1. PartitionKey: Design for Scalability and Query Patterns
The PartitionKey determines how your data is distributed across storage nodes. Good partitioning avoids hotspots and keeps queries fast.
✔️ Best Practices
-
Group entities that you frequently query together
Azure Tables can only efficiently query within a partition. If you often query “all orders for a customer,” thenPartitionKey = CustomerIdis a strong choice. -
Avoid extremely large single partitions
A single partition can only scale so far. If you expect millions of entities in one partition, consider adding a secondary dimension, such as:CustomerId + MonthDeviceId + DateRegion + Category
-
Avoid extremely small partitions
Too many tiny partitions can slow down scans and increase overhead. -
Choose keys that evenly distribute load
If all writes go to the same partition (e.g.,PartitionKey = "Orders"), you create a hotspot. Spread writes across partitions.
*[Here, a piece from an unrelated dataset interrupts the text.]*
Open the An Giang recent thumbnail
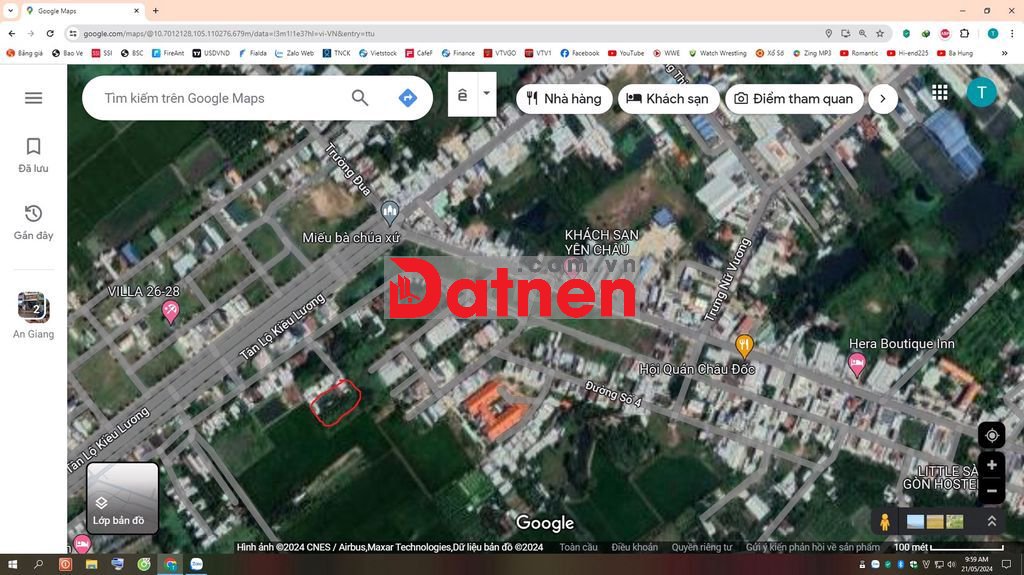The width and height of the screenshot is (1024, 575). tap(33, 308)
✔️ Good PartitionKey examples
| Scenario | Good PartitionKey |
|---|---|
| IoT telemetry | DeviceId or DeviceId + Date |
| Multi-tenant SaaS | TenantId |
| Logging | Date (e.g., 2025-02-04) |
| E‑commerce orders | CustomerId or CustomerId + Year |
2. RowKey: Ensure Uniqueness and Fast Lookup
The RowKey uniquely identifies an entity within a partition. Azure Tables sort RowKeys lexicographically.
✔️ Best Practices
-
Make RowKey unique within the partition
Common patterns:- GUID
- Timestamp (inverted for newest-first)
- Natural key (OrderId, UserId, etc.)
-
Use RowKey to optimize query order
Because RowKeys are sorted, you can:- Store newest items first using a descending timestamp trick:
RowKey = (DateTime.MaxValue - timestamp).Ticks - Store items alphabetically or numerically for range queries.
- Store newest items first using a descending timestamp trick:
-
Keep RowKeys short
Long keys increase storage cost and slow down queries.
✔️ Good RowKey examples
| Scenario | Good RowKey |
|---|---|
| Logging | Inverted timestamp (RowKey = MaxTicks - Now.Ticks) |
| Orders | OrderId |
| IoT telemetry | Timestamp or sequence number |
| User profiles | UserId |
3. General Key Design Principles
✔️ Keep keys ASCII-safe
Avoid characters that require escaping (/, \, #, ?).
✔️ Keep keys predictable
You want to be able to compute the key without extra lookups.
✔️ Keep keys immutable
Changing keys means deleting and re‑inserting the entity.
✔️ Think about your query patterns first
Azure Tables are not relational. You design keys based on how you read data, not how you model it.
4. Common Patterns (with examples)
Pattern A: Time-series data
PartitionKey: DeviceId
RowKey: Inverted timestamp
- Fast “latest first” queries
- Even distribution across devices
Pattern B: Multi-tenant SaaS
PartitionKey: TenantId
RowKey: EntityId
- Easy to isolate tenant data
- Scales well
Pattern C: Event logs
PartitionKey: Date (e.g., 2025-02-04)
RowKey: GUID or timestamp
- Efficient daily queries
- Avoids giant partitions
5. Anti‑Patterns (Avoid These)
❌ PartitionKey = same value for all rows
Creates a massive hotspot.
❌ RowKey = random GUID when you need sorted queries
GUIDs destroy ordering.
❌ PartitionKey = GUID
You lose the ability to query groups of related data.
❌ Too many partitions (e.g., PartitionKey = GUID per row)
Makes range scans impossible.
Summary
PartitionKey
- Group related data
- Spread load
- Match your query patterns
- Avoid hotspots
RowKey
- Unique within partition
- Sorted for fast range queries
- Short and predictable
Together, they define your performance, scalability, and cost.